Lou opened her eyes at that. ‘Good gracious,’ she said. ‘We don’t usually wake up on top of a hill, do we?’ She curled herself up at the foot of the stone and shut her eyes. ‘I’m going to dream myself back to bed,’ she said firmly.
Barney shook her. ‘Get up, Lou!’ he said. ‘It isn’t that sort of a dream at all. We really are here. We’ve got to get back to Granny’s somehow.’ Barney knew that it was something more than a dream. The tiredness in his arms and legs told him that he really had been hauling the great stone that looked as if it had been there for thousands of years.
He walked round to the front of the stones, where the open side looked over the valley – and there, sitting in the entrance as if he was on his own front porch, was Stig.
Barney gaped and Stig grinned. Lou put her head round the stone and gasped too. ‘Stig!’ she exclaimed. ‘What are you doing here? If you’re a midsummer fairy, or whatever the others were, you’re supposed to vanish too.’
‘But I told you,’ said Barney. ‘Stig’s always here. He’s my friend.’
Barney and Lou have almost forgotten how they got back to the house that summer morning. They remember catching the pony, who was grazing peacefully on the hilltop, and riding back half-asleep, clitter-clatter through the empty lanes, with Stig walking beside them. And they remember falling into their beds, and waking very late on Midsummer Day Probably they agreed on the way back not to say anything about what had happened. Anyhow, what could they say?
It wasn’t until quite a long time later that they went with their parents for a picnic on the North Downs where the four stones stand. And as they ate their sandwiches their parents got into an argument about Stone Ages and Bronze Ages, and about how the stones had got there at all, until Barney said, without thinking, ‘They had flint spears, and it was the heave-ho that did it.’
And everybody thought about this quite a lot, and had to admit that Barney was probably right, though they couldn’t think how he knew.
And then Barney and Lou said together, ‘But I wonder how the baby got there?’ And that was a question nobody could answer.
And what about Stig? Well, if you ask Barney he will say in an off-hand manner that he’s still living in the dump. The grown-ups never really knew just how real he was, but they got used to the idea that wherever there was a pile of old thrown-away things an unseen Stig was likely to be poking around in it. And whenever there was a particularly odd job to be done (like making sure a rainwater butt didn’t spring a leak when it was empty and overflow when it was full – or a new tool for lifting parsnips) then someone would say: ‘Let’s get Stig to fix it!’

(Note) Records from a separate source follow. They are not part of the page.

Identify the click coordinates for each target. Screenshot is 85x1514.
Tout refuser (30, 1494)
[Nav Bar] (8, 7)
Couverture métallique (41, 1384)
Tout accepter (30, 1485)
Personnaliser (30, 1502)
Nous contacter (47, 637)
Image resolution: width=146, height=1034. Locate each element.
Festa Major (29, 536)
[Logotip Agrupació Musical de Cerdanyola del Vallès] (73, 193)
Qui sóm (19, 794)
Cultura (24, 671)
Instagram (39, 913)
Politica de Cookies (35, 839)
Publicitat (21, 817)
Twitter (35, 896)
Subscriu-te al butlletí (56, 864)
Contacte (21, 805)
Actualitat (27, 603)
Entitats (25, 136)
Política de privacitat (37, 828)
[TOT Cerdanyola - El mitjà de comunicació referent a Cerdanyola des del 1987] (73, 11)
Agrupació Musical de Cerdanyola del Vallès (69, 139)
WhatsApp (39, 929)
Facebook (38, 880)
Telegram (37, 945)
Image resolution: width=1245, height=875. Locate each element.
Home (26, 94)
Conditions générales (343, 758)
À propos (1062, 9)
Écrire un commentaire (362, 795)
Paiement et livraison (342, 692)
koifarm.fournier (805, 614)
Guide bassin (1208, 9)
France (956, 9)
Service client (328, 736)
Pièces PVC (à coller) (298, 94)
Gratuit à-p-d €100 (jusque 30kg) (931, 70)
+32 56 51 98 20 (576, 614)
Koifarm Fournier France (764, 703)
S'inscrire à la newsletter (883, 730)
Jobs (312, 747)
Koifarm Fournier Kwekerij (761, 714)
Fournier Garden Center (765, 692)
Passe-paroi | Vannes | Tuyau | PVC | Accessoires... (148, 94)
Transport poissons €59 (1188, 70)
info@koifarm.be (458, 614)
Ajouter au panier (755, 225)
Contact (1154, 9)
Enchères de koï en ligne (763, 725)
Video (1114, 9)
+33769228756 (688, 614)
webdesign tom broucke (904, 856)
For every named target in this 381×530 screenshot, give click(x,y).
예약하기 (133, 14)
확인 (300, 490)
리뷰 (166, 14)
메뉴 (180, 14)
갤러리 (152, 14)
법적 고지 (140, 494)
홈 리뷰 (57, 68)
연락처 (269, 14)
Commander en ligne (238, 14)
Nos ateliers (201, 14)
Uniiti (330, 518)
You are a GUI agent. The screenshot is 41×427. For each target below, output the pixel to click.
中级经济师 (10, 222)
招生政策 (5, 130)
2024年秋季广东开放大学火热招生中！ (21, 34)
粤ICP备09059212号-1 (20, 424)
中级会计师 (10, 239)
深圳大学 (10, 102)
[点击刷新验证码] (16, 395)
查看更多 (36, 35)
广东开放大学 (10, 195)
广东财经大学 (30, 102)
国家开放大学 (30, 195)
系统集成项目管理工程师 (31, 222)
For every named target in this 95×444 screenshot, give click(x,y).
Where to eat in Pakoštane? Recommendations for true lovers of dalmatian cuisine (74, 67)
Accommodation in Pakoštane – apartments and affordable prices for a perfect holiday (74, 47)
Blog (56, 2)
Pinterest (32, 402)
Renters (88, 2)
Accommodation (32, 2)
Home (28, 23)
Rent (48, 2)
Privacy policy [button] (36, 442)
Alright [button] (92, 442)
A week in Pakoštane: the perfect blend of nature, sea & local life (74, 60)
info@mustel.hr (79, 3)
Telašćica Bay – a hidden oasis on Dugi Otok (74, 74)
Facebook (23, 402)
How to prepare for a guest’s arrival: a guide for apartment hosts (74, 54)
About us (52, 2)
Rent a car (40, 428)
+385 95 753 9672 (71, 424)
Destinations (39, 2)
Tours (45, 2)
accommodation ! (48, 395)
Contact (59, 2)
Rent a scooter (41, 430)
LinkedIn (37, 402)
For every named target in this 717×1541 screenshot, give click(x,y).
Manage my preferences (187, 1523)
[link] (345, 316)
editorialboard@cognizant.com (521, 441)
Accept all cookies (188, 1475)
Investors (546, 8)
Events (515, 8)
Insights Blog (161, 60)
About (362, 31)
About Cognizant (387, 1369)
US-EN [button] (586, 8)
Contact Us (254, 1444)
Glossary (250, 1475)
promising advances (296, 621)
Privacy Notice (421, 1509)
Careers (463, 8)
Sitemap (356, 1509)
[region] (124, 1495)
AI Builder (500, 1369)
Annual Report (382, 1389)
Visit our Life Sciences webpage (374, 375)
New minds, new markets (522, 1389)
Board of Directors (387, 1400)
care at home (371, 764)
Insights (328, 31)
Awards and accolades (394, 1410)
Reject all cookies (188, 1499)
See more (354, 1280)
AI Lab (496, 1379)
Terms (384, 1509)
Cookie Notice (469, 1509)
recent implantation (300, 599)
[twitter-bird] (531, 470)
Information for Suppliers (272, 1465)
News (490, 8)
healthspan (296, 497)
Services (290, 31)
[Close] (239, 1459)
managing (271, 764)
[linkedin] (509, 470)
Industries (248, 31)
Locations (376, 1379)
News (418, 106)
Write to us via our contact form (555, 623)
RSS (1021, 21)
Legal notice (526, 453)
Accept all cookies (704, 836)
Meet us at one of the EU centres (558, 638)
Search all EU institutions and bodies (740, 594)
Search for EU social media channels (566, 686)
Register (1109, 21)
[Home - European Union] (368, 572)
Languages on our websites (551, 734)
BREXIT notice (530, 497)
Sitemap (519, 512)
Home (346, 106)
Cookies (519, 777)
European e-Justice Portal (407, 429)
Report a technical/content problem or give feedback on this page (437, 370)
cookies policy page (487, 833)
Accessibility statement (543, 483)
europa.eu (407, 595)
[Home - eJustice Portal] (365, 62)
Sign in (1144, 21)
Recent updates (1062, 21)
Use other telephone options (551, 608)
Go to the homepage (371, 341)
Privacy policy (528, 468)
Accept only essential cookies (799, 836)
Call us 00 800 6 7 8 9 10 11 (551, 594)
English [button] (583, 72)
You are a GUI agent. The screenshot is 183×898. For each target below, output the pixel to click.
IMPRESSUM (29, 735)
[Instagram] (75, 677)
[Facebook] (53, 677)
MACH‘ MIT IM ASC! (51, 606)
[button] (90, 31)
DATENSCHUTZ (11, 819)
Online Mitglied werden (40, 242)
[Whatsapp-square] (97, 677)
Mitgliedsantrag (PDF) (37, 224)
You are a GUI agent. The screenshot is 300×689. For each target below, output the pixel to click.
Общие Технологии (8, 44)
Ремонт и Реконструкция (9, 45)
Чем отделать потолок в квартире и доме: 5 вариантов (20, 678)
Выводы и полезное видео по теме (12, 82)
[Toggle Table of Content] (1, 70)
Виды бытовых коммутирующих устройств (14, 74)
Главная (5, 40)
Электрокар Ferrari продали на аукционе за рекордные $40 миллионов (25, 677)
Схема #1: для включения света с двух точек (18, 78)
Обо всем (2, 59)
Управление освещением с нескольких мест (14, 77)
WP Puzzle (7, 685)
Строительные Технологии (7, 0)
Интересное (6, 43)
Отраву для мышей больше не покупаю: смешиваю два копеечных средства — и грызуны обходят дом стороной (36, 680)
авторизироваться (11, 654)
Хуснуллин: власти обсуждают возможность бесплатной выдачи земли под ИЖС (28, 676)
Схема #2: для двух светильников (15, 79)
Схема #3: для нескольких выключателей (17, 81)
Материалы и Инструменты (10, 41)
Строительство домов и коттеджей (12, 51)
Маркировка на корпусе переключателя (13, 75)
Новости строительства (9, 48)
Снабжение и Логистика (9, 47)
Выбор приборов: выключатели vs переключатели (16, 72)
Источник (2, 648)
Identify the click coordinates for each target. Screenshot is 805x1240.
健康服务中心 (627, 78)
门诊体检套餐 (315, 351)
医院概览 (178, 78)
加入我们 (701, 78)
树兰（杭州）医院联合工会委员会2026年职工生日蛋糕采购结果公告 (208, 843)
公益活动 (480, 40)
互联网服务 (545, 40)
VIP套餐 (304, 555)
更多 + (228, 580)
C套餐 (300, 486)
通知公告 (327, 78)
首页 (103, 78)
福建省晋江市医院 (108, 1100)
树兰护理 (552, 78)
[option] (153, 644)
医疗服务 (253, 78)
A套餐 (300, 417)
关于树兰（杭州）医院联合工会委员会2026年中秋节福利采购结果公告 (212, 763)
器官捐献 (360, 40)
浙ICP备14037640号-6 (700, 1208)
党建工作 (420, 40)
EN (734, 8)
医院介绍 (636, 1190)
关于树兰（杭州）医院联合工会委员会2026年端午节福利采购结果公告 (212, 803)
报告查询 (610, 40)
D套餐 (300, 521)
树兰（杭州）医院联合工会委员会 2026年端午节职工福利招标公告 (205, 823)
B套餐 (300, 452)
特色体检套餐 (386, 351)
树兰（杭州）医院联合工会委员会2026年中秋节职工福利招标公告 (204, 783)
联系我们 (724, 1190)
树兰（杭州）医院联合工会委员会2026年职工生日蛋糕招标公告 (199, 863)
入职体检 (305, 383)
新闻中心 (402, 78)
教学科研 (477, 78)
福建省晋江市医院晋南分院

Actually the dump’s filling up fast now, and Stig may be on the move. One report was that he’d been seen working at a garage by the main road, where they collect old wrecked cars and put the pieces in rusty piles. And somebody else said he saw him in a back lane of that woody cou
ntry at the top of the Downs, mending a chicken-run with an old wire mattress. It certainly sounded like Barney’s friend Stig, but perhaps it was only a relative of his.